The authors introduce their method with an SDM serving as a virtual "X-ray" that reveals the scene's underlying structure. This approach stands in contrast to other methods based on neural radiance fields or RGB-D inpainting, which typically encounter challenges like blurring or hallucinations when dealing with heavily cluttered scenes. The SDM process involves segmenting and removing furniture from the mesh representation, extending planes, and filling holes to produce a simplified mesh. Canny edges extracted from depth and normal images guide the inpainting process, ensuring multi-view consistency.

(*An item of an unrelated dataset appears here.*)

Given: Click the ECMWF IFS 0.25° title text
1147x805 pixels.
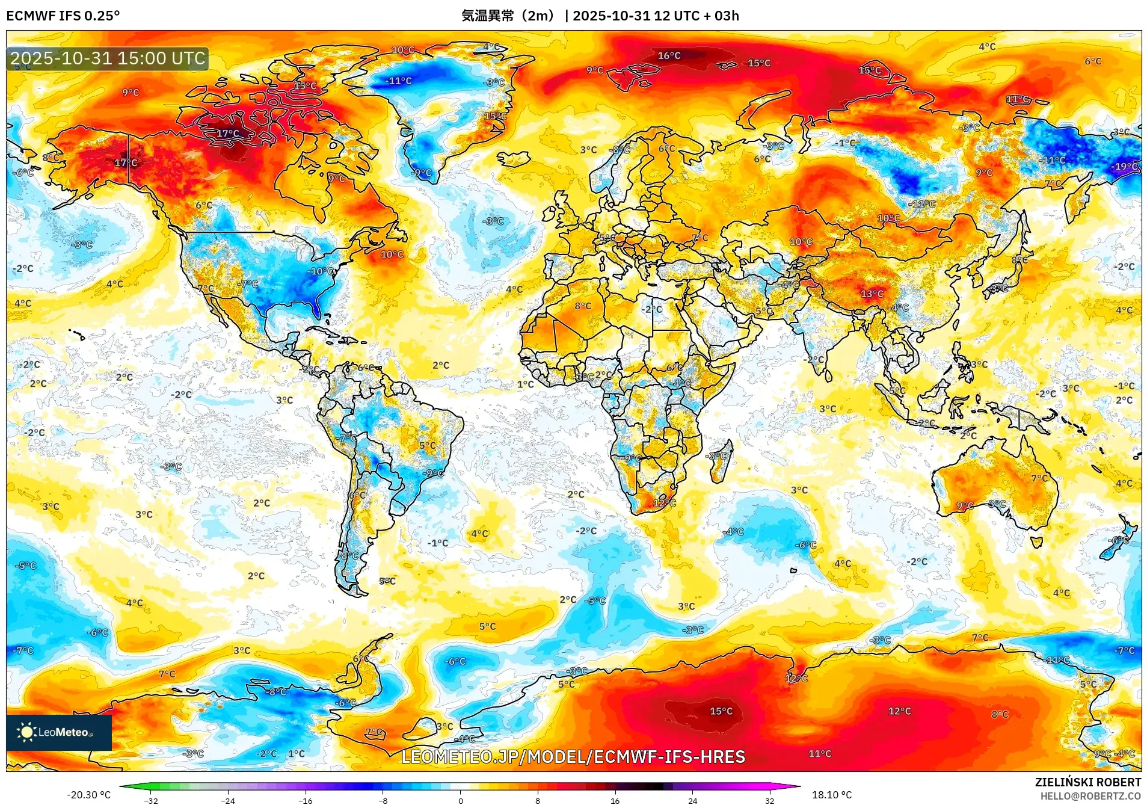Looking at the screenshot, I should pyautogui.click(x=63, y=16).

Experimentally, the paper demonstrates its pipeline on datasets like Matterport3D and ScanNet, acknowledging the practical benefits of this approach over radiance field-based models. Such models, though inherently suited for creating 3D scene reconstructions, struggle with artifacts and inconsistent outputs when objects are removed. The proposed SDM method exhibits superior precision in geometric reconstruction, making it well-suited for scenarios demanding accurate output geometry.

The research highlights several advantages:

  • Consistency and Artifact-Free Results: The use of SDM and ControlNet ensures robust furniture removal and hole-filling, particularly in cluttered environments.
  • Faster Processing Times: The pipeline offers expedited results compared to traditional 3D-based inpainting techniques.
  • Adaptability to Diverse Scenes: By grounding on geometric priors instead of semantic segmentation, diverse scene types are handled more adeptly.

While showcasing promising results, the paper acknowledges some limitations:

  • Hallucinations and Spurious Modifications: The paper discusses the inherent challenges faced by current SD models in mitigating object hallucinations.
  • Multi-View Consistency: Structures not visible due to occlusions can lead to inconsistencies across different views, although the geometric information provided helps mitigate this issue.

In conclusion, the authors make a compelling case for a novel method of defurnishing that relies on geometric priors rather than strictly image-based techniques. The implications of this work extend beyond traditional real estate applications, offering enhanced capabilities in rendering and facility management, thereby marking significant advancements in 3D scene understanding. Future research might explore improved strategies for image consistency across multiple views or harnessing attention mechanisms within existing deep learning architectures to further refine outputs in complex environments.